▶ EXERCISE BRIEF
Repeat all of the material exactly, with no line missing.

▶ MATERIALS PROVIDED

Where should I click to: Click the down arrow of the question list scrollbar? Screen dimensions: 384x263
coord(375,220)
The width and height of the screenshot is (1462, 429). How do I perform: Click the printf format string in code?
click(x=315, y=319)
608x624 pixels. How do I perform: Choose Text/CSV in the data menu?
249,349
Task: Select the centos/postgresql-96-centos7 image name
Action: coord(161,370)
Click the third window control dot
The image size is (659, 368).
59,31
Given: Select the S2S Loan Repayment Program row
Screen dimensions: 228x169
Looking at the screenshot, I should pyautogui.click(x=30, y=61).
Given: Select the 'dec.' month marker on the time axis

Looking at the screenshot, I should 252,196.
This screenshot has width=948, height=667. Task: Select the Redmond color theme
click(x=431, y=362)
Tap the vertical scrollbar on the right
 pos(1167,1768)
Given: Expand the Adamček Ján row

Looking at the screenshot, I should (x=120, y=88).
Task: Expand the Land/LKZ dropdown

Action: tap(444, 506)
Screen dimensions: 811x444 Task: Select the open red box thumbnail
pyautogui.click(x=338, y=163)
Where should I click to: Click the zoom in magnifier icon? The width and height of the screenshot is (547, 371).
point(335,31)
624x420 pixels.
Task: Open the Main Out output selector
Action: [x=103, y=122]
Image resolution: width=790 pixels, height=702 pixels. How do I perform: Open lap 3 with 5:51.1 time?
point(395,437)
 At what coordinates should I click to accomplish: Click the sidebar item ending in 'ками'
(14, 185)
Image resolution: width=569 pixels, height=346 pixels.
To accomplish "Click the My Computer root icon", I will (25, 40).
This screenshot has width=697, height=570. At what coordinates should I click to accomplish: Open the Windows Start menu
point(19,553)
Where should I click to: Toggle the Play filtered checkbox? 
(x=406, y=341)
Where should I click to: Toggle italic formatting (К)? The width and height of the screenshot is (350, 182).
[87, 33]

▶ RESPONSE
Where should I click to: Click the down arrow of the question list scrollbar? Screen dimensions: 384x263
coord(375,220)
The width and height of the screenshot is (1462, 429). How do I perform: Click the printf format string in code?
click(x=315, y=319)
608x624 pixels. How do I perform: Choose Text/CSV in the data menu?
249,349
Task: Select the centos/postgresql-96-centos7 image name
Action: coord(161,370)
Click the third window control dot
The image size is (659, 368).
59,31
Given: Select the S2S Loan Repayment Program row
Screen dimensions: 228x169
Looking at the screenshot, I should pyautogui.click(x=30, y=61).
Given: Select the 'dec.' month marker on the time axis

Looking at the screenshot, I should 252,196.
This screenshot has width=948, height=667. Task: Select the Redmond color theme
click(x=431, y=362)
Tap the vertical scrollbar on the right
 pos(1167,1768)
Given: Expand the Adamček Ján row

Looking at the screenshot, I should (x=120, y=88).
Task: Expand the Land/LKZ dropdown

Action: tap(444, 506)
Screen dimensions: 811x444 Task: Select the open red box thumbnail
pyautogui.click(x=338, y=163)
Where should I click to: Click the zoom in magnifier icon? The width and height of the screenshot is (547, 371).
point(335,31)
624x420 pixels.
Task: Open the Main Out output selector
Action: [x=103, y=122]
Image resolution: width=790 pixels, height=702 pixels. How do I perform: Open lap 3 with 5:51.1 time?
point(395,437)
 At what coordinates should I click to accomplish: Click the sidebar item ending in 'ками'
(14, 185)
Image resolution: width=569 pixels, height=346 pixels.
To accomplish "Click the My Computer root icon", I will (25, 40).
This screenshot has width=697, height=570. At what coordinates should I click to accomplish: Open the Windows Start menu
point(19,553)
Where should I click to: Toggle the Play filtered checkbox? 
(x=406, y=341)
Where should I click to: Toggle italic formatting (К)? The width and height of the screenshot is (350, 182).
[87, 33]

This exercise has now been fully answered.